In many cases, revolts against central authority would first result in the disloyal ruler being replaced with a more devoted local subject. When a former client was turned into an imperial province, a governor would be appointed and the population given status as imperial citizens and subjected to regular taxation. In the rhetoric of the royal inscriptions, the God Assur delivered the territory to Assyria “for administration and direction” and the king would begin the task of “taking and reorganizing” the new land, to impose taxes and service “like Assyrians,” and “count its people as citizens of Assyria.”[283] A clear institutional hierarchy was imposed and implemented in places where it did not already exist, and local systems of labor, production, and military service were reorganized. Imperial control was reinforced by a manipulation of religious institutions and practices, e.g., through exceptional grants and privileges accorded to sanctuaries.[284] By this process, Assyria gradually changed from what had in essence been a territorial core with an irregularly distributed outer network of provinces and clients connected by transportation and communication corridors[285] into a more territorially integrated state[286] policed by a professional army.During the late empire, the term “king's unit” (kisir sarri) is thought to refer to the standing army.[287] Infantry (raksute) formed the backbone of the army and continued to be conscripted through the ilku-system according to which usufruct of land was linked to state service (in person or through substitute) in military or public works for a certain time each year. Veterans could be settled in military settlements established on newly acquired territory. As more troops were required, even an extension of the corvee system beyond landholding arrangements could not keep up with the demands of the expanding army. In addition to the conscripts, various auxiliary troops came to form part of the Assyrian army.
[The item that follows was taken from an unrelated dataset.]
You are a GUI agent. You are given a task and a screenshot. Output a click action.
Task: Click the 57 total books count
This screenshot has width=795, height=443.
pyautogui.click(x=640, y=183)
These included specialized and foreign troops, such as charioteers, Elamite bowmen, and Gurrean spearmen. One group in particular, the Itu'ean archers, appear to have been feared for their brutality, and their mere mention in letters from the Assyrian king to unruly subjects often seems to have been sufficient to set things straight.Military specialists included sappers, engineers, battlefield couriers, guards, and various policing units. Protective armor encompassed various types of pointed helmets, sizes and shapes of shields, and later also scale-mail and breast-plates.[288] Hand-to-hand combat was fought in open or closed formation with various types of swords, daggers, spears, and lances. Ranged weapons included arrows, spears, and heavy slings. Cavalry (sa pethalli) was mounted on horses bred mainly in the mountains and steppes north of the Assyrian heartland. Early on, they served as a single group, but were later split into lancers and mounted archers. Urartian experts in rearing and training horses would serve as equestrian advisors and even auxiliary cavalry. During the ninth century cavalrymen worked in pairs as a bowman and a partner in charge of protecting the bowman with a shield. Later, cavalry are shown lined up in battle formation and with increasing amounts of armor. Chariots were employed in open battle as heavy weapons of destruction, often led by a nobleman “knight” and his team of a rein-holder and a shield bearer.[289]
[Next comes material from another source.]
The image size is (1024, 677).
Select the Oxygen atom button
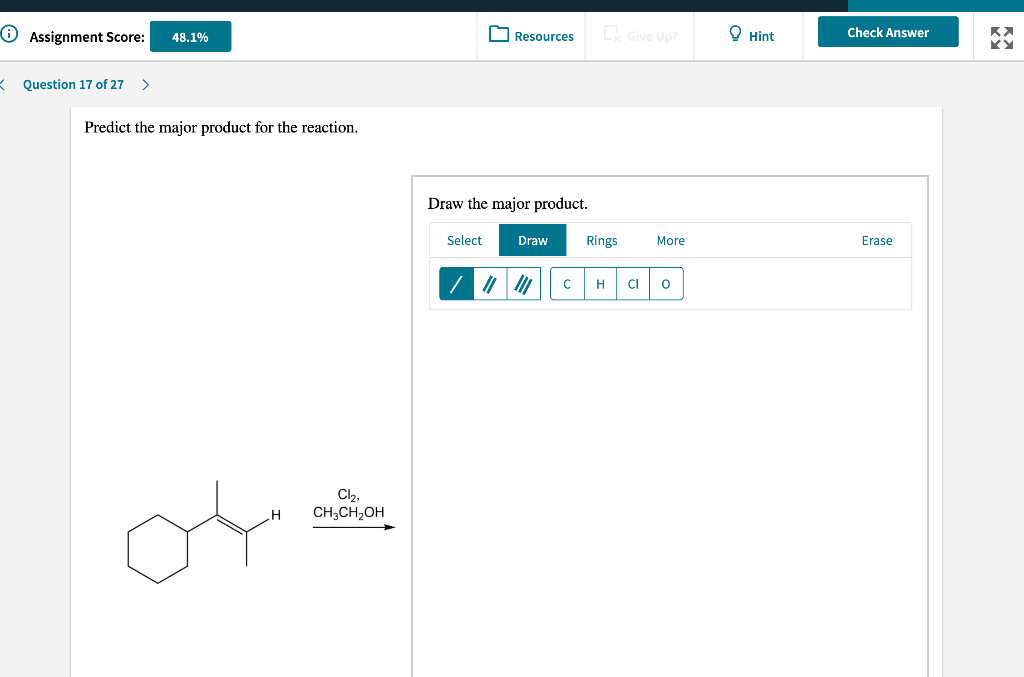[665, 283]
The late imperial period saw a continuous development in military camps and siege equipment,[290] which enabled the army to efficiently fight aggressive wars of conquest when required. Census lists were maintained in each province for efficient conscription, substitution, and exemption, and the army was grounded in a system of provisioning, standardization, a developed intelligence network, and skilled corps of engineers.[291] Together, they formed the military juggernaut that ultimately allowed for the imperial successes of Assyria, and earned it a less than flattering place in the histories of its contemporaries, whose armies it all surpassed in both skill and size.[292]